Monday, February 23, 2009

Regular Expression

from JAVA Programming Cookbook

  • Quantifiers
+ Match one or more
* Match 0 or more
? Match 0 or 1

- Greedy, Reluctant, and Possessive Quantifiers

A greedy quantifier matches the longest matching sequence.
A reluctant quantifier (also called a lazy quantifier) matches the shortest matching sequence.
To create a reluctant quantifier, follow it with a ?.
A possessive quantifier matches the longest matching sequence and will not matching a shorter sequence even if it would enable the entire expression to succeed.
To create a possessive quantifier, follow it with a +.

E.G.
"simple sample"
The pattern s.+e will match the longest sequence, which is the entire string because the greedy quantifier will match all characters after the first s, up to the final e.
The pattern s.+?e will match 'simple', which is the shortest match. This is because the reluctant quantifier .+? will stop after the finding the first matching sequence.
The pattern s.++e will fail, because the possesive quantifier .++ will match all characters after the initial s. Because it is possessive, it will not release the final e to enable the overall pattern to match. Thus, the final e will not be found and the match fails.
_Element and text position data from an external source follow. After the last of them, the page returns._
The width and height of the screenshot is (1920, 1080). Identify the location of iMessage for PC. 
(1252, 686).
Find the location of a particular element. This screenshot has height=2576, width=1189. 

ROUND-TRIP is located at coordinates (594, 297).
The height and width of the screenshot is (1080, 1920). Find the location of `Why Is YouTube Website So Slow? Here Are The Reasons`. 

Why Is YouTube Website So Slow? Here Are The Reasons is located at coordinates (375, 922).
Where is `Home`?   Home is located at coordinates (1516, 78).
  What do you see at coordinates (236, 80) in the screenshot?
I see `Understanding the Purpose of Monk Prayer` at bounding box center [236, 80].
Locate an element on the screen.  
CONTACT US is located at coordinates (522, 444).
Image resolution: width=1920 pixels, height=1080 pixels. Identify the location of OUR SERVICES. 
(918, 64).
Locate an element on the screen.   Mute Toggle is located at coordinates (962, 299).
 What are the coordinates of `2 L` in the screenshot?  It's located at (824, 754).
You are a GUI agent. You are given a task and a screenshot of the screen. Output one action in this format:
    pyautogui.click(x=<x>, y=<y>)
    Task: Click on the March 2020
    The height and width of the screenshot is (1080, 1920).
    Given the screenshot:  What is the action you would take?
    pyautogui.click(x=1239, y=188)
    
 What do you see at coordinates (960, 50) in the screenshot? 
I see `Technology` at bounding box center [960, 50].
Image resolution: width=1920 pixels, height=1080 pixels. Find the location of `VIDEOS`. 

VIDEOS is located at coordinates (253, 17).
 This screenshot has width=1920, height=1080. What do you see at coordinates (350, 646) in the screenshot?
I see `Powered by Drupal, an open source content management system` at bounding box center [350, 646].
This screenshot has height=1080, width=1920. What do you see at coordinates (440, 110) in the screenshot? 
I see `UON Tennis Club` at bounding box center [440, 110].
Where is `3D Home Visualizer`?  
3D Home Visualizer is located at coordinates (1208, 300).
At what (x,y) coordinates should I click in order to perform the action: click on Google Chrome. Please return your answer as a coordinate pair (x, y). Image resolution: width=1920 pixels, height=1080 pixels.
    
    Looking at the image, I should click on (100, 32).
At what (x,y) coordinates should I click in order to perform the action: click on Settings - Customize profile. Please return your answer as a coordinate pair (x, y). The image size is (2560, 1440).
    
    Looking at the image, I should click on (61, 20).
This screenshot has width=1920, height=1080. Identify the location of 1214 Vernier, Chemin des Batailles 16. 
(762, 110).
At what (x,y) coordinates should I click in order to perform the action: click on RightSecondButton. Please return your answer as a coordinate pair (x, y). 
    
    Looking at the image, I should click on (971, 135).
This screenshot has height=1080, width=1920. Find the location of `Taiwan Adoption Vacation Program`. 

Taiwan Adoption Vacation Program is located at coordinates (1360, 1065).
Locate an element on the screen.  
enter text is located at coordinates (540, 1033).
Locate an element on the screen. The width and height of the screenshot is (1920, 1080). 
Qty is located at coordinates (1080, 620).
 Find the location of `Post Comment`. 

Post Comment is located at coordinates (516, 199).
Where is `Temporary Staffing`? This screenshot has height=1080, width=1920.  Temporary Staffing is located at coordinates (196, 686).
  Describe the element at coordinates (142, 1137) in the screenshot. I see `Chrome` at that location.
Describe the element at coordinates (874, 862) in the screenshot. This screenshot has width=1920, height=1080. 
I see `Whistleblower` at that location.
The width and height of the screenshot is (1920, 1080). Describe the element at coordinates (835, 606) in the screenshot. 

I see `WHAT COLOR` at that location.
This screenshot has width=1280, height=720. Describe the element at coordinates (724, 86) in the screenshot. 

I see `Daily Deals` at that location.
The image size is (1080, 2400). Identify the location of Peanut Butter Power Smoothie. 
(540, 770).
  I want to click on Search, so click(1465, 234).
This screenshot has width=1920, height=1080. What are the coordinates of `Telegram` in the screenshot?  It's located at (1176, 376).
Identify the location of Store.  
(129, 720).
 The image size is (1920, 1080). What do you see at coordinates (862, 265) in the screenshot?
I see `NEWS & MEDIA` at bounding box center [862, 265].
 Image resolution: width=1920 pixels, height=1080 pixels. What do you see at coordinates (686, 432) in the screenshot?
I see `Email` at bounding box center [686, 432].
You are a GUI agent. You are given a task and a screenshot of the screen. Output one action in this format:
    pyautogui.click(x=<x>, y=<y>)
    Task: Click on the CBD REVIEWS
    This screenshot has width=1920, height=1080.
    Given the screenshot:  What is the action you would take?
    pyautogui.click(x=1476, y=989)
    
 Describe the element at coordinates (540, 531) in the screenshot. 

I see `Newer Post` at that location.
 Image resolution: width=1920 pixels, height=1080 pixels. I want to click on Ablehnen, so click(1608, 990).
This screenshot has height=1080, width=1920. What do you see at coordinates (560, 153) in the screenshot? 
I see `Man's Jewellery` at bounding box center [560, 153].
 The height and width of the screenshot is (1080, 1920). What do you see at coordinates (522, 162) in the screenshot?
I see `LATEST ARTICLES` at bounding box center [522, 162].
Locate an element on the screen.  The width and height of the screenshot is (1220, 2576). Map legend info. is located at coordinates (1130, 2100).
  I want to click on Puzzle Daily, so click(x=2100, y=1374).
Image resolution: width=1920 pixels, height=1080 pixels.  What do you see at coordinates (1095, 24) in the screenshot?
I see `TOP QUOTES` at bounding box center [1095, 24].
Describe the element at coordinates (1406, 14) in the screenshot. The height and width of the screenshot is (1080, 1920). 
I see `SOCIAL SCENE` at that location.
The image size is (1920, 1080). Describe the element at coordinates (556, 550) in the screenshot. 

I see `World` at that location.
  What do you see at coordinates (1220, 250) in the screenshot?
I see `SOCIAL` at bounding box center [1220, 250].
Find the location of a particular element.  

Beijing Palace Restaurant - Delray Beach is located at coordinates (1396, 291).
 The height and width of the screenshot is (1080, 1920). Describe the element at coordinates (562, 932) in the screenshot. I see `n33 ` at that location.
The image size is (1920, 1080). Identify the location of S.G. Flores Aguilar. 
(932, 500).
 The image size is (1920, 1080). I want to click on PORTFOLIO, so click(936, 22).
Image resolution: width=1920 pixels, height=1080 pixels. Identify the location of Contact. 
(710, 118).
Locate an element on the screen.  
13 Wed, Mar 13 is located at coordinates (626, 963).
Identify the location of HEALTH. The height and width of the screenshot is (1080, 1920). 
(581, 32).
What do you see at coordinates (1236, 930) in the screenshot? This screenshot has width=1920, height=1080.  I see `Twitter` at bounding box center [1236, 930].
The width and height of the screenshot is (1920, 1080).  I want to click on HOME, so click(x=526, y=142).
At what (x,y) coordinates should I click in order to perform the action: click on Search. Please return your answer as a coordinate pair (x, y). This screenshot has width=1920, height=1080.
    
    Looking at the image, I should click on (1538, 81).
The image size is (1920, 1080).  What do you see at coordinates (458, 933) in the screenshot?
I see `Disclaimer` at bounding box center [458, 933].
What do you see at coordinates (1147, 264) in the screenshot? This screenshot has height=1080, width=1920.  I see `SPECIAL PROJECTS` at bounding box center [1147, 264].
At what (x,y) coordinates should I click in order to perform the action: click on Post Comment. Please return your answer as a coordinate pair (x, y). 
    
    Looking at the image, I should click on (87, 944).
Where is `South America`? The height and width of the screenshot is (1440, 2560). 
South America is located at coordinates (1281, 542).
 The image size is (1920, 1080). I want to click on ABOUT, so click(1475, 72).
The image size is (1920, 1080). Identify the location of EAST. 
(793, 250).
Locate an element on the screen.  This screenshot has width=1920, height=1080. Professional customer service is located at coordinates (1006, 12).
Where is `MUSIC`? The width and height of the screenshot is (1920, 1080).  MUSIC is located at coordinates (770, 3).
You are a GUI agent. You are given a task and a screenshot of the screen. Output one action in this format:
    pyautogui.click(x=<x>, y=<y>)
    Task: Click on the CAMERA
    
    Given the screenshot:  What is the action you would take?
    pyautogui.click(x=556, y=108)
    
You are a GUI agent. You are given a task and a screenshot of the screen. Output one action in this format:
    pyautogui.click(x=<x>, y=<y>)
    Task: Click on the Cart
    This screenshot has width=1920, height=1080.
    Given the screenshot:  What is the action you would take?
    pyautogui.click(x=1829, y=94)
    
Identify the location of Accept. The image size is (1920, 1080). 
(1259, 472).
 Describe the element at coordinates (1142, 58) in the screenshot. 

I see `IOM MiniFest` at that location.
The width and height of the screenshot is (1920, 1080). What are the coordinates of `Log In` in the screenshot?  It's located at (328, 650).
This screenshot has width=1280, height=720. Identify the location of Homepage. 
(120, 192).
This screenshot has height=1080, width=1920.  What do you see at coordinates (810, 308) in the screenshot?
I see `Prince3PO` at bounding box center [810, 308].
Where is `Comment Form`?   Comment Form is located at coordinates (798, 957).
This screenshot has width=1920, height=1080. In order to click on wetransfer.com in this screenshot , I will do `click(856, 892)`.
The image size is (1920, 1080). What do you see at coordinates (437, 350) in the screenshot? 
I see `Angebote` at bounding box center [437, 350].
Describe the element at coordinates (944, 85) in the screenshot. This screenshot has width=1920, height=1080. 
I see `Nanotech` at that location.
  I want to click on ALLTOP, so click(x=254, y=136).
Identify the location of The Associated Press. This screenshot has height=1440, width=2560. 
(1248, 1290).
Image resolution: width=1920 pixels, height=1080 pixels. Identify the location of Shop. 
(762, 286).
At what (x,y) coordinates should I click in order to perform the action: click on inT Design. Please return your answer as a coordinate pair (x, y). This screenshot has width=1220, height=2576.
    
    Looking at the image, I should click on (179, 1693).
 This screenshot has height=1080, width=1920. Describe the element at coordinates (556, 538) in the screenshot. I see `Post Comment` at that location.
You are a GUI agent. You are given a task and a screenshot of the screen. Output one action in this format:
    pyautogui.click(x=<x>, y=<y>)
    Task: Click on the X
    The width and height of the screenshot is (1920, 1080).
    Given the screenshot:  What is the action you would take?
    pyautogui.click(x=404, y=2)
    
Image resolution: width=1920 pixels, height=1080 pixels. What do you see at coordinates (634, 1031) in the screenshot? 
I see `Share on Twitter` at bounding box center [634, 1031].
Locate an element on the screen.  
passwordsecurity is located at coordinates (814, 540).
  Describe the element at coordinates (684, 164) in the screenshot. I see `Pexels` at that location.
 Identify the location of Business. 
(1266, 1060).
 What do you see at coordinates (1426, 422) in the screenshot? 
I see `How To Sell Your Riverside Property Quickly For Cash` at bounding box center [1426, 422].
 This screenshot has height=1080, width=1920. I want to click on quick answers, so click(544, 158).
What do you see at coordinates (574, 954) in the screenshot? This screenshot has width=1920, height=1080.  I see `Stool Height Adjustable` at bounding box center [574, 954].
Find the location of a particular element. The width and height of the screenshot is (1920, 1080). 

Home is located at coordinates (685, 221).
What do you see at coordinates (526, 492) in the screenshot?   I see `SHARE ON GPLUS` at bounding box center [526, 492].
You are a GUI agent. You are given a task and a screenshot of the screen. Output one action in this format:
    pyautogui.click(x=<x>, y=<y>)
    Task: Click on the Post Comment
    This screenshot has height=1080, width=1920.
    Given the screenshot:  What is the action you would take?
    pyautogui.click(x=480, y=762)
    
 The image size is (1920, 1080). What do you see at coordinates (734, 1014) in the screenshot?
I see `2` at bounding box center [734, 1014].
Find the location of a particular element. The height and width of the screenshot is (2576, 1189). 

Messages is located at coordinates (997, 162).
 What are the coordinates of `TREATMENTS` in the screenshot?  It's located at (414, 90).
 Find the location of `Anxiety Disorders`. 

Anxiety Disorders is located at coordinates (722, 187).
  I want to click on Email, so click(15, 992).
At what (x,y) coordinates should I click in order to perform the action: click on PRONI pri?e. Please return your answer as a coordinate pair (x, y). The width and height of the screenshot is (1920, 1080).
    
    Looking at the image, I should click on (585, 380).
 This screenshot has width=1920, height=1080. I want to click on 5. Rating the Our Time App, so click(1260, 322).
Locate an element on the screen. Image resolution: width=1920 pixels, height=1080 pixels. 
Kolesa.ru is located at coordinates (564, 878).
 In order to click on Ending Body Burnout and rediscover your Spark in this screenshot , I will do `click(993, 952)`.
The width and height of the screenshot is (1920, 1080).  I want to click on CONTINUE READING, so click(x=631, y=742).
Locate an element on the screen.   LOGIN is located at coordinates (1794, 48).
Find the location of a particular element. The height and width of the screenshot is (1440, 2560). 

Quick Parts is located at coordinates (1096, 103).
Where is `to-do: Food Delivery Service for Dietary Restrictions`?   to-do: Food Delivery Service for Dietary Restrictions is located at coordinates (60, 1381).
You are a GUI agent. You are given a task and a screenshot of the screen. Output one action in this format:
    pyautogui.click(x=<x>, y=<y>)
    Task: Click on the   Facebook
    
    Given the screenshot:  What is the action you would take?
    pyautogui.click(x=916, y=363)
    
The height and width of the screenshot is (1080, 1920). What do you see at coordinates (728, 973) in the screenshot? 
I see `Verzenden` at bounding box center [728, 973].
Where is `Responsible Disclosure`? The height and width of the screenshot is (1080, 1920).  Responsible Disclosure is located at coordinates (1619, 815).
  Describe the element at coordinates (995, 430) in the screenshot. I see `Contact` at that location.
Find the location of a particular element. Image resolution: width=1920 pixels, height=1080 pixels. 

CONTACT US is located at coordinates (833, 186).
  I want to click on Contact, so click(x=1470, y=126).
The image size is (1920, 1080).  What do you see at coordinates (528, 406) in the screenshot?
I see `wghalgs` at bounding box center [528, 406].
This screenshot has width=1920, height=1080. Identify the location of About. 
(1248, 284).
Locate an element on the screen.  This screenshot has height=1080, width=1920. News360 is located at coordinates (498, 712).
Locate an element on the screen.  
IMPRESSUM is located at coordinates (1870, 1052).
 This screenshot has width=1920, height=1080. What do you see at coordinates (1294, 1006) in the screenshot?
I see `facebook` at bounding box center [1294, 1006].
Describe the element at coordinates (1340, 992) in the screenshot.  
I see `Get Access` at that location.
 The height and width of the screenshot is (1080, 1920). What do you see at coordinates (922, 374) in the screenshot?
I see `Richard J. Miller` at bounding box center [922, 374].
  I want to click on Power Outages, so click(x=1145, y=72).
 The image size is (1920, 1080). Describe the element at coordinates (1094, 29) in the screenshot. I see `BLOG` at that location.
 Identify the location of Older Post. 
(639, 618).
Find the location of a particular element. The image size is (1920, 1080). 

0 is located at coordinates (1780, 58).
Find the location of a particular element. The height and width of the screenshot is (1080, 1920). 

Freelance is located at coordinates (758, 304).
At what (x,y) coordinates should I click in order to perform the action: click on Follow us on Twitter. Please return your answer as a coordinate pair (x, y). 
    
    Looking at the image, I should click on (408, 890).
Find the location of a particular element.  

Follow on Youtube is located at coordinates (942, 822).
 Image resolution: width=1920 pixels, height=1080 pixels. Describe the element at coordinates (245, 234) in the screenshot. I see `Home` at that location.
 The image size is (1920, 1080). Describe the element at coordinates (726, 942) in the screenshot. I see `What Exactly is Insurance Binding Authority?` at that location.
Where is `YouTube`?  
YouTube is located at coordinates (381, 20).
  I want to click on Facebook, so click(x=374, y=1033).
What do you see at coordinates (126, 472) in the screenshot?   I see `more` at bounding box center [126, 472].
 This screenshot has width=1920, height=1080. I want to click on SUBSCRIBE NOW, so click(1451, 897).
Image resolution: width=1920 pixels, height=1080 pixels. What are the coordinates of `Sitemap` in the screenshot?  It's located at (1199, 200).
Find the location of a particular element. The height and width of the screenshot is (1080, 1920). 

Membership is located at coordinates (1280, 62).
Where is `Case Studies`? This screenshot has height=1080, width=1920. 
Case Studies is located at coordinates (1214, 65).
  • JAVA's Regular Expression API
- Pattern
The Pattern class defines no constructors. Instead, a Pattern is created by calling the compile() factory method.
- Matcher
Matcher class has no constructors. Instead, a Matcher is created by calling the matcher() factory method defined by Pattern.

  • Character Classes
\d, \D -- digits 0-9, all non-digits
\s, \S -- whitespaces, all non-whitespaces
\w, \W -- Characters that can be part of a word, all non-word characters

Java supplies a large number of other character classes which have the following general form:
\p{classname}
i.e. \p{Lower} , \p{Upper}, \p{Punct}. \p{Alpha}

To create a class that contain the intersection of two or more sets of characters, use the && operator. i.e. [\w && [^A-Z]]

  • Boundary Matchers
^, $
\A Start of string
\b Word boundary
\B Non-word boundary
\G End of prior match
\Z End of string (Doesn't include line terminator.)
\z End of string (Includes line terminator.)